A la gauche de la gauche, pour Jean-Luc Mélenchon, "tant de souffrances sociales, tant de médiocrité politicienne, tant de mépris du peuple, ont épuisé notre patience, notre pays est menacé de dislocation. Mais il ne suffit pas de critiquer (...) Je lance un appel. Vous autres, ne vous resignez pas, ne laissez pas Hollande et Valls réduire la belle idée progressiste de gauche à néant". Il a par ailleurs proposé une "nouvelle alliance populaire" pour préparer les régionales.

 

> A droite et au centre

Nicolas Sarkozy s'est réjoui d'une nette victoire du centre et la droite, affirmant que jamais sa famille politique "n'avait gagné autant de départements" et qu'il s'agissait d'un "désaveu sans appel" envers le gouvernement.

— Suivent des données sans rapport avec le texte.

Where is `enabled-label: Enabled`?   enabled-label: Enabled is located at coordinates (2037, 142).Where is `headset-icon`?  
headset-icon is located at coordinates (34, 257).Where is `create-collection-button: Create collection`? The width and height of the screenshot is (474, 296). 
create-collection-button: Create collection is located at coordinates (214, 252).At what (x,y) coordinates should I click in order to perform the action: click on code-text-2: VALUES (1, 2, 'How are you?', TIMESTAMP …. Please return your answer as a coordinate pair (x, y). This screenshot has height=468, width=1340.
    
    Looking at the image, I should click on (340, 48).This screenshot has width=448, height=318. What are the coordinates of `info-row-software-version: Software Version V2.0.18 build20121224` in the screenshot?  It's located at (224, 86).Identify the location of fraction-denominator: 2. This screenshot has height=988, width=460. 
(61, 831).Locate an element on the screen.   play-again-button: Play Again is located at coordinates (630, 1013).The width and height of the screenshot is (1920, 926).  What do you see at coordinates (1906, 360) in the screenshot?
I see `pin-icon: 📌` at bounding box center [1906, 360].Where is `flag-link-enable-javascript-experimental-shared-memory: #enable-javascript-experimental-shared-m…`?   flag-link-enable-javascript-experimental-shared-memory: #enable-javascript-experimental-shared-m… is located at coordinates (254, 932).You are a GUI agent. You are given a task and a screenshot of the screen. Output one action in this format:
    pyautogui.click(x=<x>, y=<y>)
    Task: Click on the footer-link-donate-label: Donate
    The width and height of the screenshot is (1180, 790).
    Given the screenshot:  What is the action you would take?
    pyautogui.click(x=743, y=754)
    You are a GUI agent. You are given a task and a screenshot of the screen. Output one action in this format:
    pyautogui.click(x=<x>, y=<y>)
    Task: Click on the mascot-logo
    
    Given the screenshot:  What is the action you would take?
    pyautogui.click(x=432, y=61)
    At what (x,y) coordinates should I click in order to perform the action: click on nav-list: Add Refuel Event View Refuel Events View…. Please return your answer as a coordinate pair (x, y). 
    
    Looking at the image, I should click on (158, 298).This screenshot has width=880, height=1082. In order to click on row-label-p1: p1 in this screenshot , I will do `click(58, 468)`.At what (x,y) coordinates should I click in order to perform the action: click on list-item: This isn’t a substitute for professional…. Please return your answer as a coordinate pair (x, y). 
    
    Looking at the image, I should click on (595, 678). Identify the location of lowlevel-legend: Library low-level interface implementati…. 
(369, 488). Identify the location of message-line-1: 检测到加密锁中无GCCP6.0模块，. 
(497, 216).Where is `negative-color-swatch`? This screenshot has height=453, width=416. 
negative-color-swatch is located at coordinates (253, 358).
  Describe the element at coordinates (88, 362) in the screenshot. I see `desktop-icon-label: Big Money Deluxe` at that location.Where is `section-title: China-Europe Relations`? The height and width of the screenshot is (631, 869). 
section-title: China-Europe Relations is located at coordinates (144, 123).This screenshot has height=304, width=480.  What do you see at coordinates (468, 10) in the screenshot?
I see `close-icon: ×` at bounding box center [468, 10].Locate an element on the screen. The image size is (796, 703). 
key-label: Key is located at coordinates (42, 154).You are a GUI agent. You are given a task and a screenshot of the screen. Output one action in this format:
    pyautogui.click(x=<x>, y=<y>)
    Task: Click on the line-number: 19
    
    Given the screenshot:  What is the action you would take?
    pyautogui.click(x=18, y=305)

"Nous allons accélérer la préparation d'un projet républicain d'alternance, un projet fort, réaliste et profondément nouveau", a en outre déclaré le président de l'UMP. "J'ai conscience que la route sera longue, difficile", mais "l'alternance est en marche, rien ne l'arrêtera".

Laurent Wauquiez, secrétaire général de l'UMP a, lui, parlé de "débâcle à la hauteur de l'exaspération des Français.  "C'est un succès historique et incontestable d'une opposition qui reprend de la voix depuis le retour de Nicolas Sarkozy, et qui devient à nouveau une alternative crédible quand elle assume ses valeurs"

Alain Juppé a de son côté souligné une "victoire de la stratégie d'alliance UMP-UDI-MoDem". Avant d'évoquer "la victoire de nos candidats" et "la victoire ensuite de l'unité de l'UMP autour de son président et de ses équipes dirigeantes".

 

> Au FN

Marine Le Pen confirme une "forte augmentation des scores" pour le FN, se satisfaisant d'un niveau électoral "exceptionnel", "socle des victoires de demain".

Elle a par ailleurs fustigé "la campagne amère menée par le Premier ministre rejoint dans son mépris de classe pour nos candidats et nos électeurs par beaucoup de médias puis, dans l'entre deux tours, par l'UMP". Malgré cela, le FN s'est imposé "comme une force politique puissante dans de nombreux territoires", s'est-elle félicitée.

Marion Maréchal-Le Pen a affirmé à Carpentras (Vaucluse) que le FN n'avait pas remporté le Vaucluse.  "Notre beau département va retomber entre les mains de l'UMP et du PS qui se sont d'ores et déjà entendus à l'entre deux-tours, les uns se désistant, les autres appelant à voter pour leurs soi-disant adversaires", a déploré la député FN.